- For the Fish:
- 1 ½ pounds monkfish fillets
- 2 tbsp. butter
- 3 tbsp. minced shallots or onions
- ¼ cup white wine
- Zest of 1 lime
- ½ cup heavy cream
- ¼ cup fresh lime juice
- 2 tbsp. plain yogurt
- For the Cranberries:
- ½ cup sugar
- ½ cup water
- 1 cup cranberries
- Preheat the oven to 375 degrees F.
- To make the fish: Cut the monkfish on the bias into ½ inch slices. Butter a high-sided oven-proof sauté pan. Place the monkfish in the pan. Sprinkle with the shallots or onions and white wine. Bake the fish for 5 to 7 minutes.
- Meanwhile, add water to a small saucepan and bring to boil over high heat. Blanch the lime zest for 1 to 2 minutes. Strain and reserve.
- To Make the Cranberries: In another small saucepan, combine the sugar and water. Bring to a boil over high heat and cook for 5 to 7 minutes, until syrupy in consistency. Remove from heat and stir in the cranberries; let sit for 5 minutes, or until cranberries are tender.

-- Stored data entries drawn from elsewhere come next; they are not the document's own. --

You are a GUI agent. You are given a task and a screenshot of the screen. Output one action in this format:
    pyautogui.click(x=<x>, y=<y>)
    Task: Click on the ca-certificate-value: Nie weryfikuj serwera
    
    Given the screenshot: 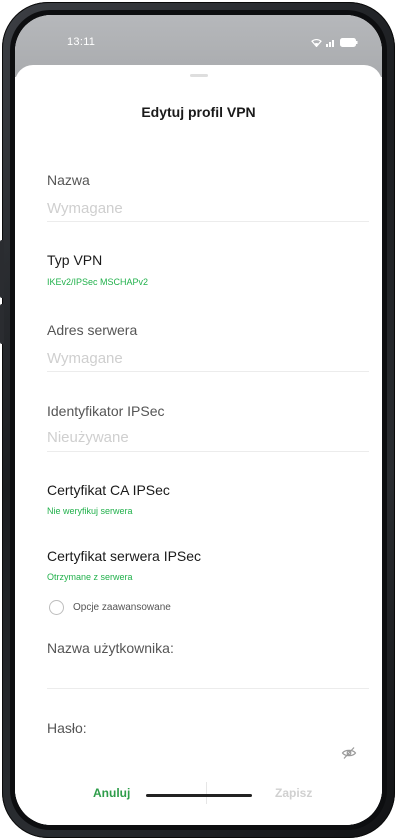 What is the action you would take?
    pyautogui.click(x=90, y=511)
    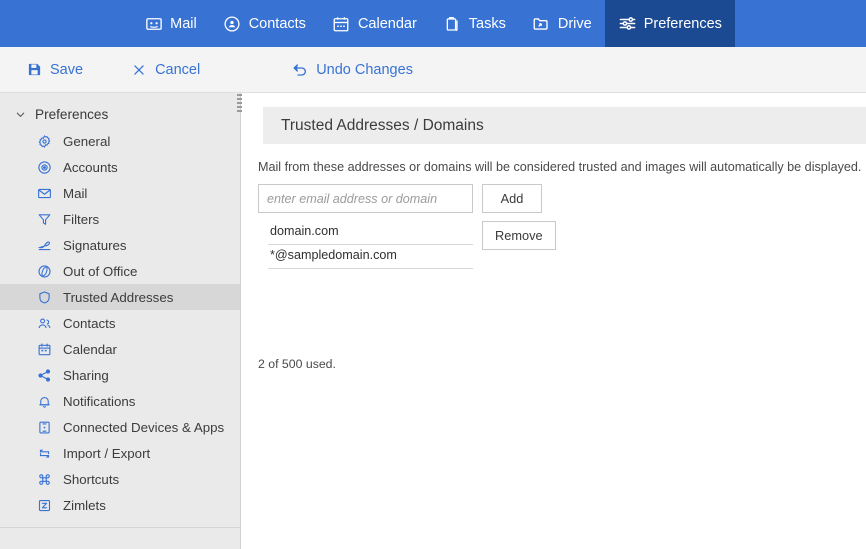  What do you see at coordinates (184, 24) in the screenshot?
I see `nav-tab-label: Mail` at bounding box center [184, 24].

- When the fish is fully cooked, remove the pan from the oven. Transfer the fish to a platter, and cover to keep warm.
- Return the pan with cooking liquid to the top of the stove. Over high heat bring the liquid in the pot to a boil and allow the liquid to reduce by a quarter, or until it is syrupy in consistency, 5 to 7 minutes. Stir the cream into the cooking liquid and allow the sauce to reduce until it coats the back of a spoon. Remove the sauce from heat and stir in the lime juice and yogurt. Adjust seasoning with salt and pepper.
- To Serve; Spoon the sauce over the fish and garnish with the blanched lime zest and candied cranberries.